自己破産をして免責が下りれば借金の支払い義務はなくなりますので、それまで背負っていた借金が一気になくなります。業者からの督促もなくなりますので、精神的な負担が一気に軽くなるでしょう。ただ自己破産の免責は下りない場合もあります。ここでは免責が下りないケースについて紹介していきます。
ギャンブルや衝動買いなどで作った借金は?
高額の借金を背負ってしまったという人の中にはギャンブルが理由だという人も多いでしょう。ギャンブル依存症という言葉もあるように、ギャンブルは一度勝つとその楽しさを忘れられずにのめり込んでしまうのです。
ただギャンブルは勝ちよりも負けの方が多いことも事実。そのため勝つまでに大量のお金をつぎ込み、いつしかマイナスの方が多くなってしまったということは珍しくありません。
ギャンブルに使うお金のために消費者金融から借りる人は珍しくありません。パチンコ屋などの近くには消費者金融の無人契約機が設置されていることもおおいため、お金をすぐに借りられるからです。
また闇金業者もパチンコ屋周辺をうろついていることが多いため、お金を借りようと思えばすぐに借りられるのです。
こういった娯楽費などで出来た借金ですが、自己破産の免責が下りない可能性が非常に高いと言えます。ギャンブルなどの娯楽費は破産法では免責不許可事由とされているからです。
ただ全てのケースにおいて認められていないのではなく、娯楽費が自己破産の理由であったとしても裁量免責で免責が下りることもあります。これは裁判所が判断するため、実際に自己破産をしてみないとわかりません。
書類の漏れに要注意!
自己破産をする際は裁判所に債権者名簿という物を提出しなければなりません。それにはお金を借りている相手のことを書くのですが、会社も個人も全て記載する必要があります。

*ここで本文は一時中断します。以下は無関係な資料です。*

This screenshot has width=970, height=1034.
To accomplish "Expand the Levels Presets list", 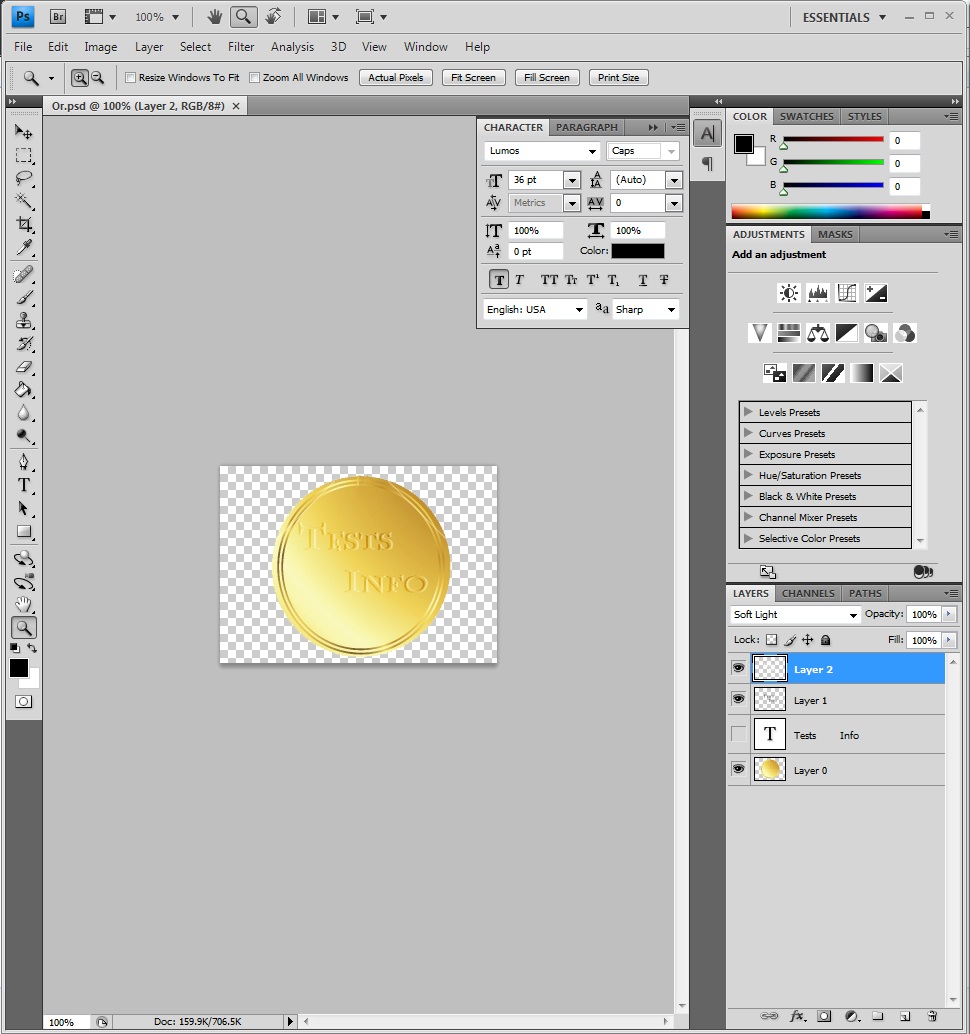I will coord(748,412).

ここに漏れがあった場合、免責が下りない可能性があります。破産を申し立てた人が故意に債権者名簿に記載していなかった場合は免責が下りない可能性が高くなります。
しかし故意ではない場合は免責が下りるケースもあるようです。また漏れがあった債権者からの借金額が少ない場合は過失が少ないということで免責が下りることもあります。
書類の漏れに関しては記載していなかったことが故意なのかそうでないか、また漏れていた債権者の分の過失はどれくらいかによっても変わってきます。
複数の借金を抱えている人はどうしても忘れがちです。無事に自己破産を終えるには漏れがないようにしなければならないので、小さな借金だったとしても必ず債権者名簿に加えておきましょう。
当然個人間の借金も自己破産の対象となりますので、親族・友人・知人の名前を忘れないように気を付けてくださいね。
親族・友人・知人が相手でも返済してはいけない
自己破産をすると決めた人の中には親族・友人・知人からお金を借りている人も多いでしょう。そしてそのほとんどの人が親族や友人にはしっかりと返済したいと考えると思います。
しかしそれは免責が下りない事由に該当します。
一部の債権者にだけ借金を返済する行為を偏頗弁済(へんぱべんさい)と言います。これは破産法で定められている免責不許可事由となっているので、自己破産を決めたとしても絶対に誰かに返済してはいけません。
免責が下りなければ自己破産をした意味がなくなりますので、良心が痛んだとしても返済しない姿勢を貫きましょう。
破産者の態度次第でも免責不許可事由に
破産を申し立てたということは高額の借金に困り、それをどうにかしたいという思いから自己破産を選択したのだと思います。自己破産は救済措置なので、自己破産後は心を入れ替えて借金をせずに真面目に生きてもらわなければ意味がありません。
しかし破産手続き中にも関わらず破産者がギャンブルを止めない、裁判所や破産管財人の調査を妨害、所持している財産を隠す、債権者集会に参加しないなどのことがあればそれが理由で免責が下りないこともあります。
自己破産をして免責が下りれば確かに借金の支払い義務はなくなります。しかし反省しなければまた同じことを繰り返すため、同じことを繰り返しそうな人に救済措置を与えるわけにはいきませんよね。
自己破産をしなければならない状況にまで追い詰められたのなら、今後はその状況にならないようにすること。そしてしっかりと反省してそれを態度に出すことも自己破産を行う上でとても重要な事です。
まとめ
自己破産は大半のケースが免責が下りているようです。そのため誰でも自己破産をすれば借金がなくなる…という考えを持つ人もいますが、実際に免責が下りなかったケースも当然あります。
誰でも簡単に借金をゼロにすることができるわけではありません。一度したらもう二度としないという気持ちを持ち、自己破産にまで追い詰められた今の状況を反省しましょう。